I will not claim to have each and every day home with my four kids to be filled with overwhelming joy. I promise. Yes, we have our ups and downs and we get on each others nerves and we have the occasional argument. However, on most days our daily rhythm is filled with smiles, laughter and surprises.
I do find great joy in seeing my children growing up and making wise choices, in being curious, and helpful. It makes my heart swell to see them becoming independent, able to cook their own dinner, and manage their own money. I get excited to hear them talk about new places they want to visit, and new experiments they want to try. Most of all I get pure joy out of seeing them begin to make choices where they will have a fulfilled life doing what they love.
Yes, we still have frustrations and set backs. We have lazy days where it looks like we are accomplishing nothing. We all get bad attitudes that need adjusting. These can  also bring us joy because we are all learning from the process. We are able to talk openly with our children and observe them in their natural environment. We knew what they are struggling with and know their friends.
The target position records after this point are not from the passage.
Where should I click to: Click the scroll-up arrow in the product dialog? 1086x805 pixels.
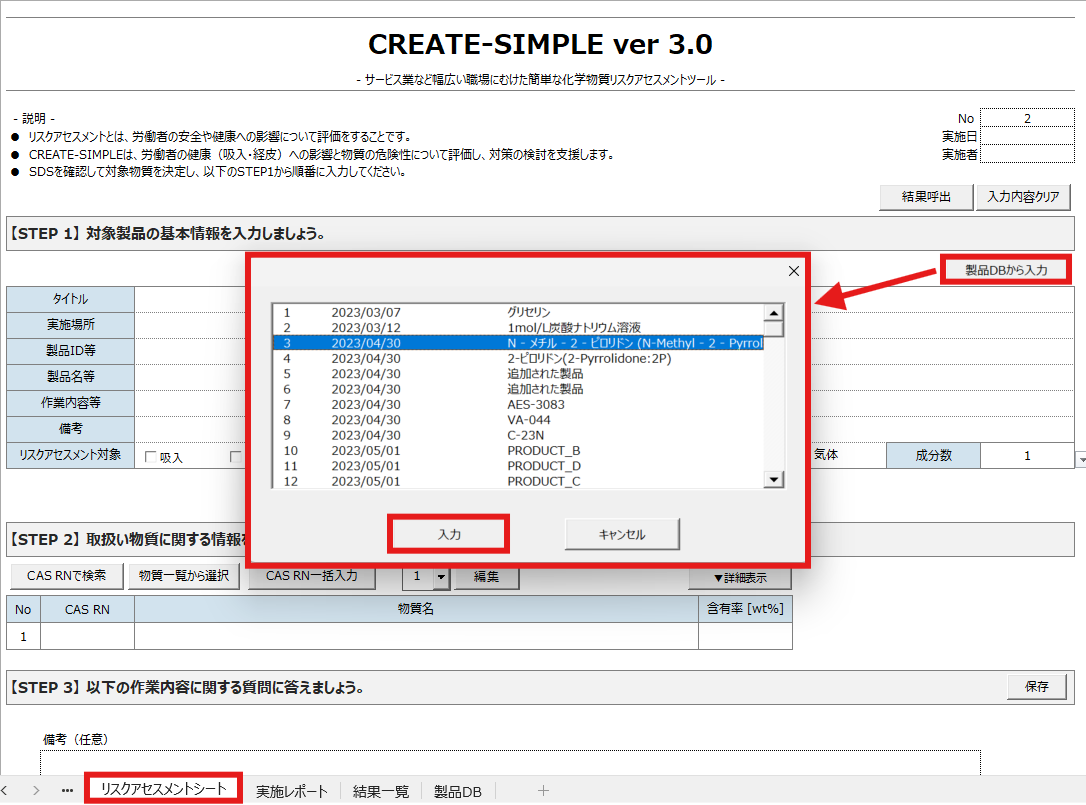773,313
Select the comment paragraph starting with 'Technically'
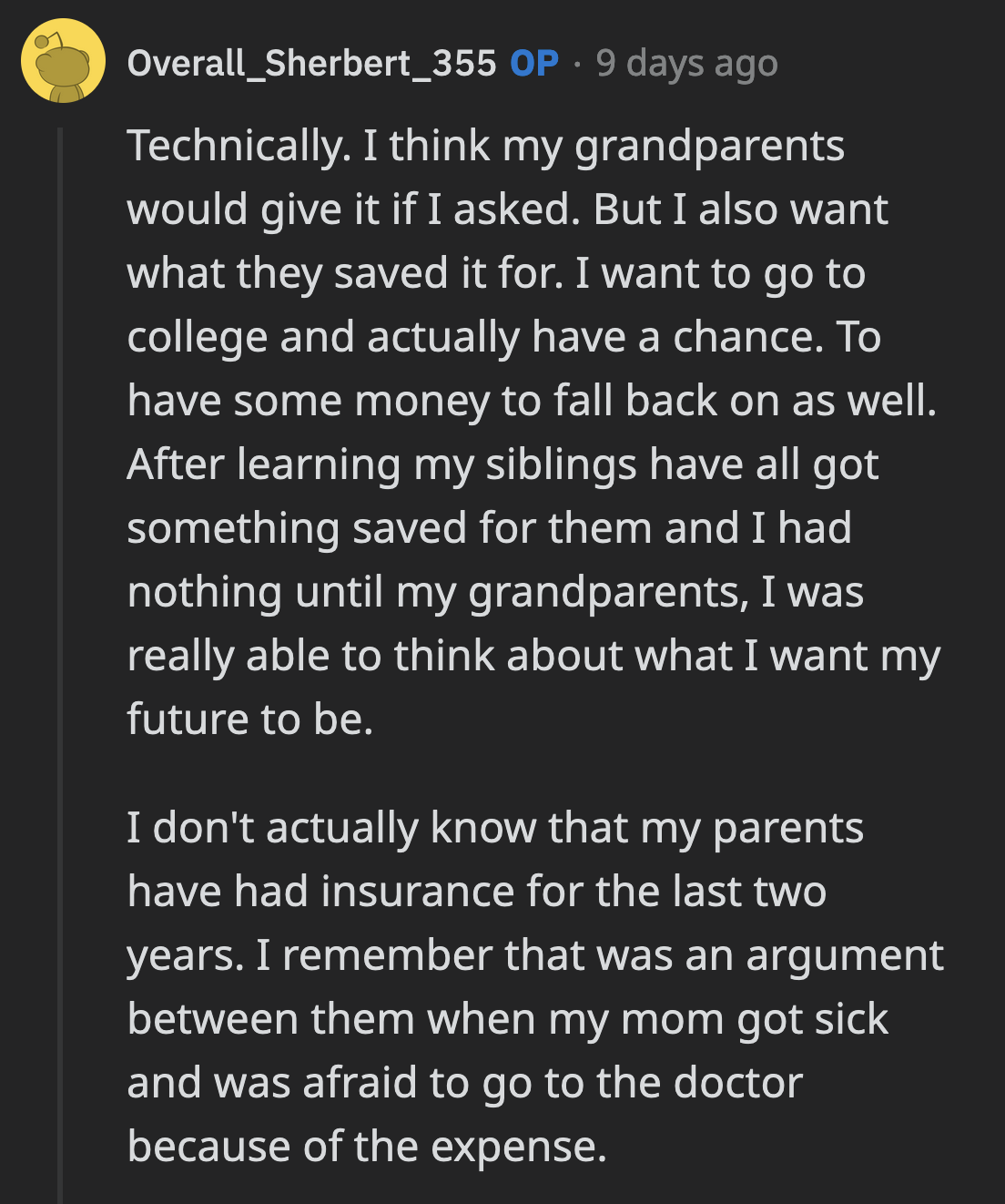1005x1204 pixels. tap(510, 428)
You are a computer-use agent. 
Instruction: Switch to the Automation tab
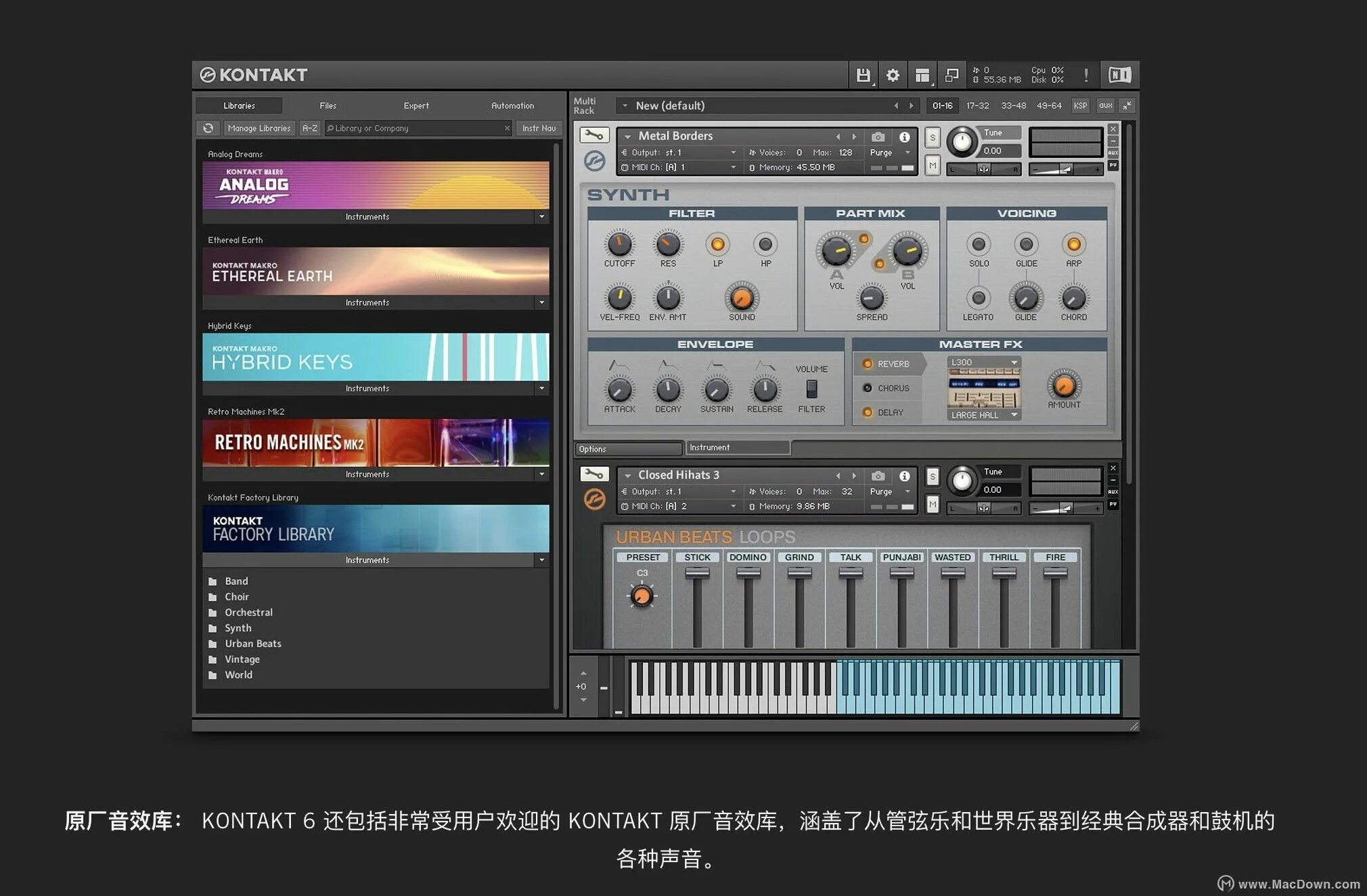click(512, 106)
We are able to build a trusting relationship which is essential to unschooling.
Our home is filled with books, and we go to the bookstore and library for more, often. We have an extensive DVD collection, we spend time on the internet doing lots of learning. We also do lots of museums, travel, and hands on activities. This keeps learning right at our fingertips. The older kids have also enjoyed online learning this year with some college courses on photography and computer programming. They’ve taken horse back riding classes from Groupon, and Perry joined a basketball team this year. These things have brought them joy in one form or another.
“Comparison is the death of joy.” 
― Mark Twain
One mistake beginning homeschoolers make is to make comparisons with mainstreamed schooled children. Experienced unschoolers will be quick to point out, as did Mark Twain that “Comparison is the death of joy.”  So if your child doesn’t know his times tables or if he can’t read by the time he’s five, you will survive. You can even do so with joy. Be mindful of joy in your life and all of the amazing things your child is learning on a daily basis in an atmosphere of joy and love.


One thought on “Joy”

  1. There seems to be a lot of prejudice against kids who are homeschooled. I think a lot of it is fueled by teachers unions, because you’re basically saying you can do a better job teaching your kids than the schools can. The truth is, the same kinds of troubles you run into (having days when no one seems to be learning) happen in school, too, just not all at once.